Weirdly enough, “indie sleaze,” a new term for what was then just dirty hipster culture — American Apparel, electroclash, sweatbands, and all that — is having something of a revival, though Kennedy doesn’t quite see how it’s related to the real thing besides the smeared eyeliner. But she does have a theory: that there is a longing for a time when there was “human contact and interaction and friendships made outside of an app. That’s why I think the generation now finds us so fascinating, because they’re never going to get that, sadly,” she says. When I ask what was best about that time, other than the music, which she talks quite a bit about — her profile songs on MySpace included “Wolf Like Me,” by TV on the Radio, and “Over and Over,” by Hot Chip (“classic sleazy stuff”) — she says it was the sweat: “People sweating, running around, jumping over and on each other. You’re on the floor, you’re up in the air, you’re jumping, you’re singing, you’re drinking, you’re smoking, you’re making out with someone, you’re hugging your friend. It was action packed and it was a very positive vibe.” Then again, she says, “for me, it was probably a dissociative thing.” As for Hunter, who’s spent the past couple of years trying to capitalize on the indie-sleaze revival, “I wish him the best.” (They still text occasionally.) Though every now and then, she tells me, she asks, “If someone loves you, why would they post those types of incriminating” pictures? “Maybe he didn’t know. At the time, I was just like, Ahhh this is just what party photography is.”

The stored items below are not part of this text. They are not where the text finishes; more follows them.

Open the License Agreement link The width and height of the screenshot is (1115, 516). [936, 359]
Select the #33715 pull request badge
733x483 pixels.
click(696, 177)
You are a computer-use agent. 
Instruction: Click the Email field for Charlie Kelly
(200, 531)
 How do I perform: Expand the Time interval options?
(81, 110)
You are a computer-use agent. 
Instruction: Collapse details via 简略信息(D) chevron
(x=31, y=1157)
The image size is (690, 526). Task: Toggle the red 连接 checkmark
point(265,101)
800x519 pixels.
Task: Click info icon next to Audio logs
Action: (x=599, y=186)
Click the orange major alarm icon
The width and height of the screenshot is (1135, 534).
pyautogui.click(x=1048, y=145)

All night, she refers circuitously to her time in the spotlight only as that “whole stint” or that “whole thing” or “what happened to me.” She doesn’t seem to think she had all that much to do with it. At one point, she just says, “Poor girl,” referring to herself. She’s telling her side now, she says, because she’s hoping her story about being an overmedicated and “exploited” teen will help someone else.
So we don’t spend too much time dwelling on the dark stuff and hit several more bars, eventually joined by her boyfriend and an old friend we just happen to run into. We drink a bottle of wine each, Kennedy continues to puff on my vape, and at the end of the night we down a vodka-soda in a dive bar.
Kennedy’s voice gets an octave higher. She laughs and makes me laugh, often. She gossips, she spins hot-button conspiracy theories, she brags about her boobs (asking me to give them a feel) and admits to being friends with Bill Maher, who she says once gave her a really good cleanse recommendation. She is undoubtedly to this day a really good time. “I don’t think I took control of the narrative,” she says. “If I was more of an initiator, we would be having a different conversation. Was it the meds? Was it my personality? My age? Now I’m much more upfront about what I want and how I want it.” Now she’s a sleaze-free adult who prides herself on a diet of mainly “cruciferous vegetables and fish,” cares about composting, and dreams of having kids. Earlier today, she and her boyfriend closed on a house in Connecticut. “It’s less people, more trees. I want to live this bucolic life,” she says. “I want to garden, like a freaking hipster Martha Stewart.”